The next generation of talent is entering the workforce
Just when you’ve finally nailed down your Millennial employee recruitment strategies, another generation of young people comes along with a completely different set of priorities. Generation Z includes people who were born between 1996 and 2015. This means the oldest “kids” of the group are in their early 20’s, and they’re past ready to enter the workforce.
Gen Zers are entrepreneurial and tech-savvy. After watching the Millennial generation suffer under oppressive student debt with few career opportunities, many Gen Zers have decided to forgo college and enter the workforce young. And they’re succeeding, too.

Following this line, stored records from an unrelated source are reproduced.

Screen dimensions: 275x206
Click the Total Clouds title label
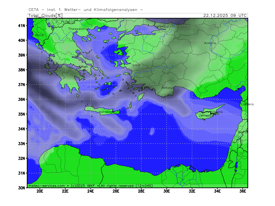tap(42, 15)
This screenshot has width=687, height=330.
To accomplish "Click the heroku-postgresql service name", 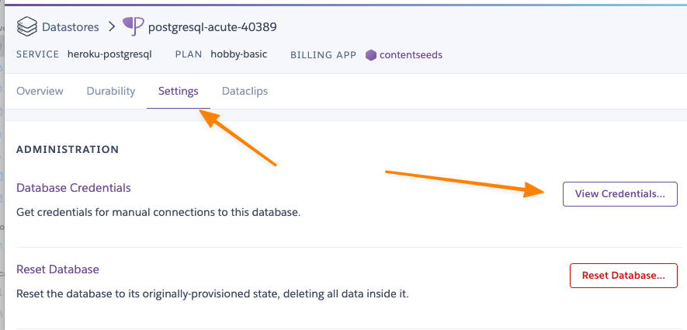I will coord(109,54).
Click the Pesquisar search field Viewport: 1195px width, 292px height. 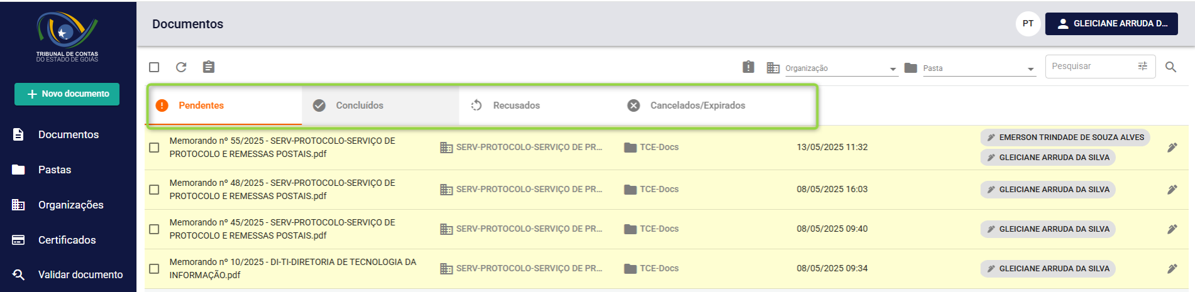click(x=1093, y=66)
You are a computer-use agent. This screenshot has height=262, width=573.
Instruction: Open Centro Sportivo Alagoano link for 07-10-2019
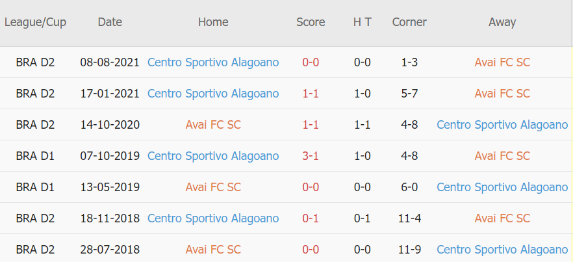point(213,156)
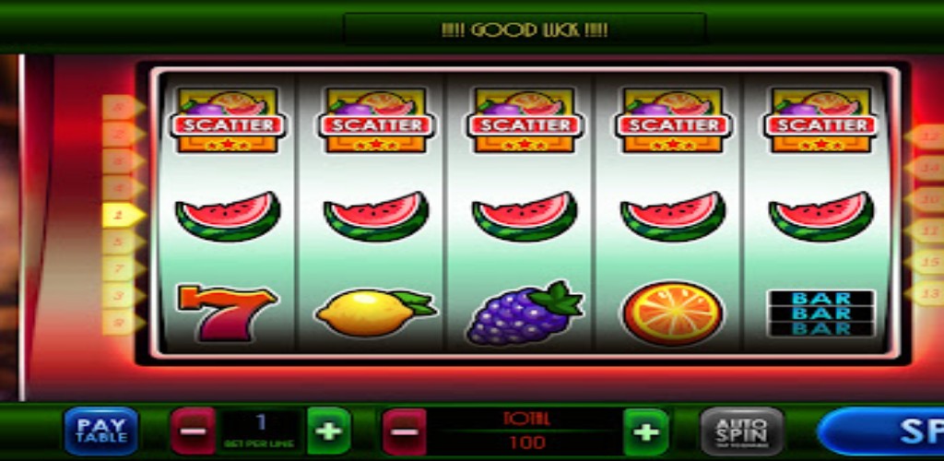The image size is (944, 461).
Task: Choose payline 12 marker on the right
Action: 925,136
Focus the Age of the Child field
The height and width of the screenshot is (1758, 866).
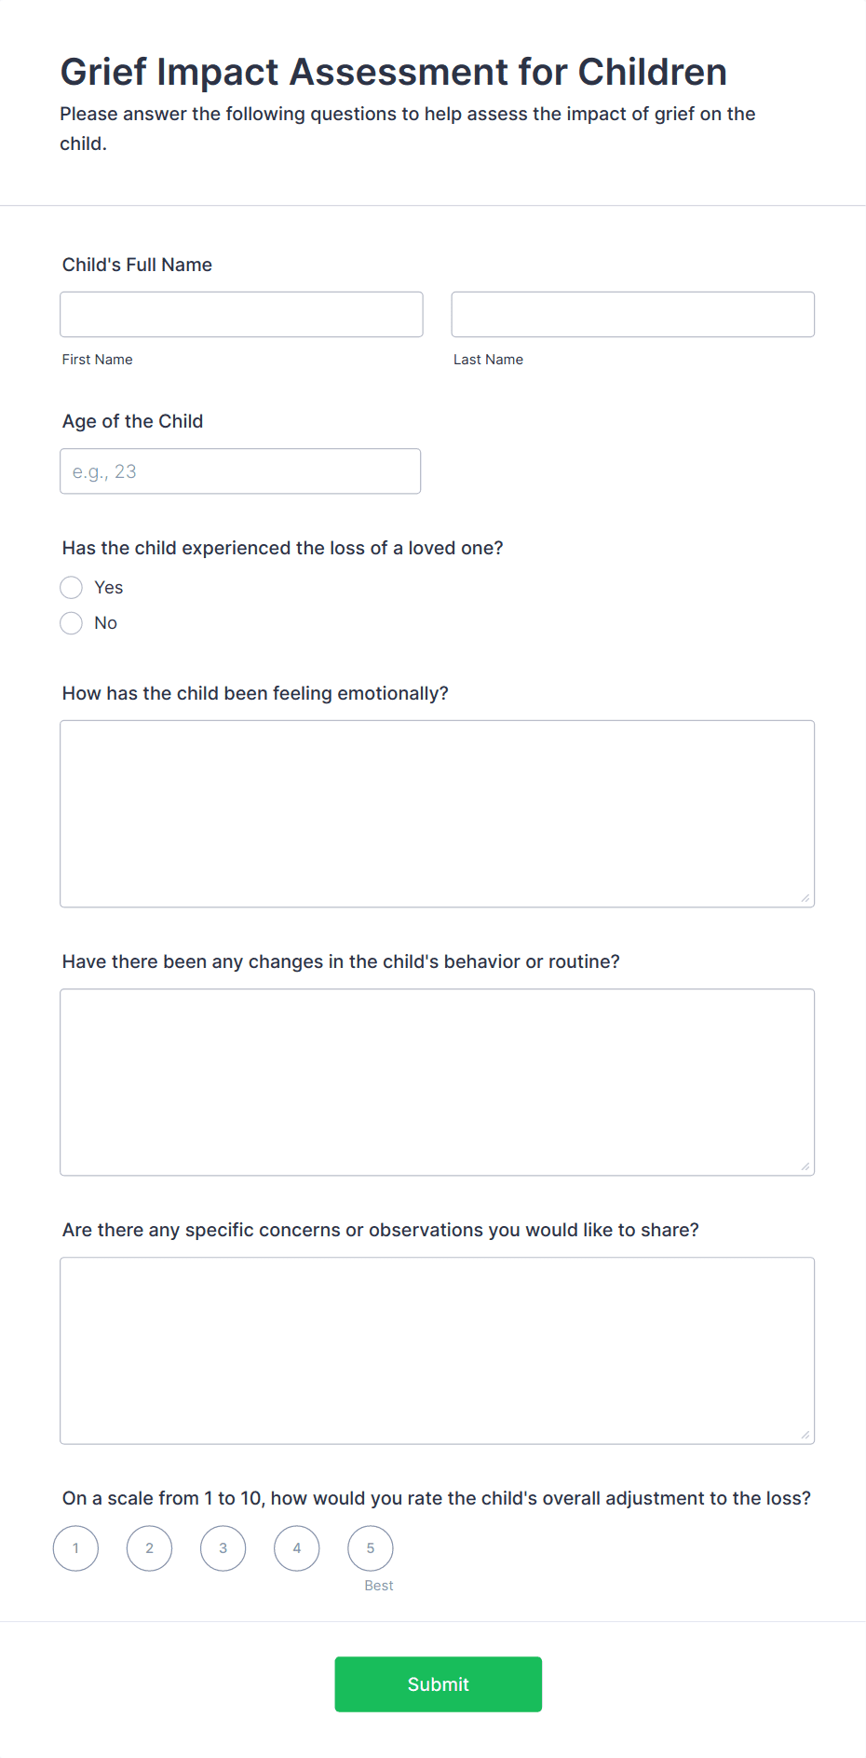(x=240, y=471)
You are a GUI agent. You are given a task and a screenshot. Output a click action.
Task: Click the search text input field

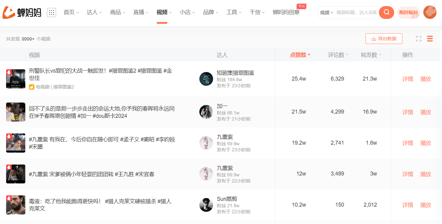(356, 13)
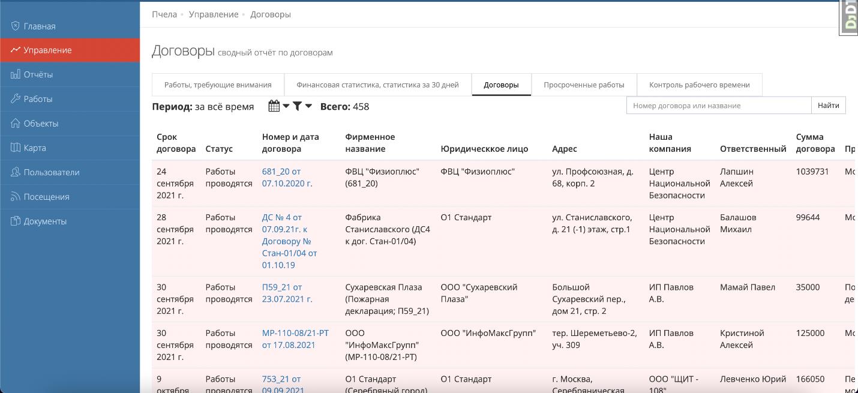Click the house icon beside Объекты
This screenshot has width=858, height=393.
(x=16, y=123)
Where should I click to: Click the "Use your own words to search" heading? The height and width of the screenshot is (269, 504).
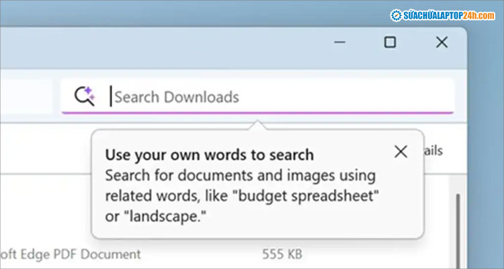click(209, 155)
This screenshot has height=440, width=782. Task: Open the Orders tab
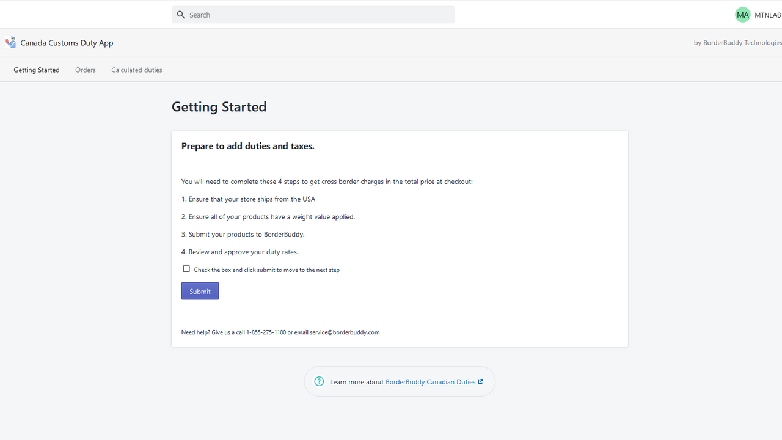point(86,70)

They’ve grown up with the answer to every question readily available, they’re smart consumers of resources, and they know how to achieve their goals in simpler, non-traditional ways.
If your organization is looking to hire some of these talented young people, we have a few tips to help you in your recruitment efforts.
1. Smooth out your recruitment processes
If you want to turn off a Generation Z candidate, make your website difficult to navigate and throw in a few typos for good measure. Gen Zers are less likely than any previous generation to do business with a company that has a less than smooth hiring process.
Remember, these are the children of the digital age. They are not interested in working with a company that can’t be bothered to use modern technology to improve the recruitment experience. At a minimum, you should:
- Make your website mobile-friendly. Nearly 100% of Gen Zers own a smartphone, and they are far more likely to access websites via mobile than laptop or desktop computers
- Allow online applications and be sure your forms are free of bugs
- Update your website to improve page speed. More than half of all users abandon web pages that take more than 3 seconds to load. The rate is even higher among Gen Zers
- Be sure that all of the information on your “Careers” page is accurate and up to date
- Use technology like chatbots, AI, and other tools to automate processes from resume submissions to interview scheduling
2. Communicate quickly and supportively
The majority of Gen Zers say that they want supportive leadership and good relationships with coworkers. In fact, nearly a quarter of these young workers say they won’t take a job without it. Effective communication during the recruitment phase can go a long way toward showing candidates that you can forge good relationships.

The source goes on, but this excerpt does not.